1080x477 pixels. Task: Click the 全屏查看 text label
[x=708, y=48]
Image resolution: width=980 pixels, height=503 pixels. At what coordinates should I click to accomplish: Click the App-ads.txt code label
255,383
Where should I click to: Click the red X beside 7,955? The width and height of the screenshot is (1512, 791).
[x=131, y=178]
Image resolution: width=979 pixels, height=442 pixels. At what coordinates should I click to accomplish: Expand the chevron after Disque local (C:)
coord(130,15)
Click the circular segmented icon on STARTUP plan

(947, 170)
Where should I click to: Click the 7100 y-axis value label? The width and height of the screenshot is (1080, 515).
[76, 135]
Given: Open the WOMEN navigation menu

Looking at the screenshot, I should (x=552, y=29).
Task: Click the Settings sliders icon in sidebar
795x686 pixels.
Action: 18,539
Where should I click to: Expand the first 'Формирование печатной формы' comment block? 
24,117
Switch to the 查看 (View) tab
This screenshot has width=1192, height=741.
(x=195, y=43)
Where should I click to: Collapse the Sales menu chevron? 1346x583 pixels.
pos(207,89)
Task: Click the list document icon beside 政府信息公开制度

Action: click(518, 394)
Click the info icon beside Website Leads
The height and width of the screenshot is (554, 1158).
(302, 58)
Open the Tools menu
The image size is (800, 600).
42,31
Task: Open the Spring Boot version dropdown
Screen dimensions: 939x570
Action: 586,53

What you have to do -> Restate every line of the data above exactly as it was written.

Exercise solution ->
1080x477 pixels. Task: Click the 全屏查看 text label
[x=708, y=48]
Image resolution: width=980 pixels, height=503 pixels. At what coordinates should I click to accomplish: Click the App-ads.txt code label
255,383
Where should I click to: Click the red X beside 7,955? The width and height of the screenshot is (1512, 791).
[x=131, y=178]
Image resolution: width=979 pixels, height=442 pixels. At what coordinates should I click to accomplish: Expand the chevron after Disque local (C:)
coord(130,15)
Click the circular segmented icon on STARTUP plan

(947, 170)
Where should I click to: Click the 7100 y-axis value label? The width and height of the screenshot is (1080, 515).
[76, 135]
Given: Open the WOMEN navigation menu

Looking at the screenshot, I should (x=552, y=29).
Task: Click the Settings sliders icon in sidebar
795x686 pixels.
Action: 18,539
Where should I click to: Expand the first 'Формирование печатной формы' comment block? 
24,117
Switch to the 查看 (View) tab
This screenshot has width=1192, height=741.
(x=195, y=43)
Where should I click to: Collapse the Sales menu chevron? 1346x583 pixels.
pos(207,89)
Task: Click the list document icon beside 政府信息公开制度

Action: click(518, 394)
Click the info icon beside Website Leads
The height and width of the screenshot is (554, 1158).
(302, 58)
Open the Tools menu
The image size is (800, 600).
42,31
Task: Open the Spring Boot version dropdown
Screen dimensions: 939x570
Action: 586,53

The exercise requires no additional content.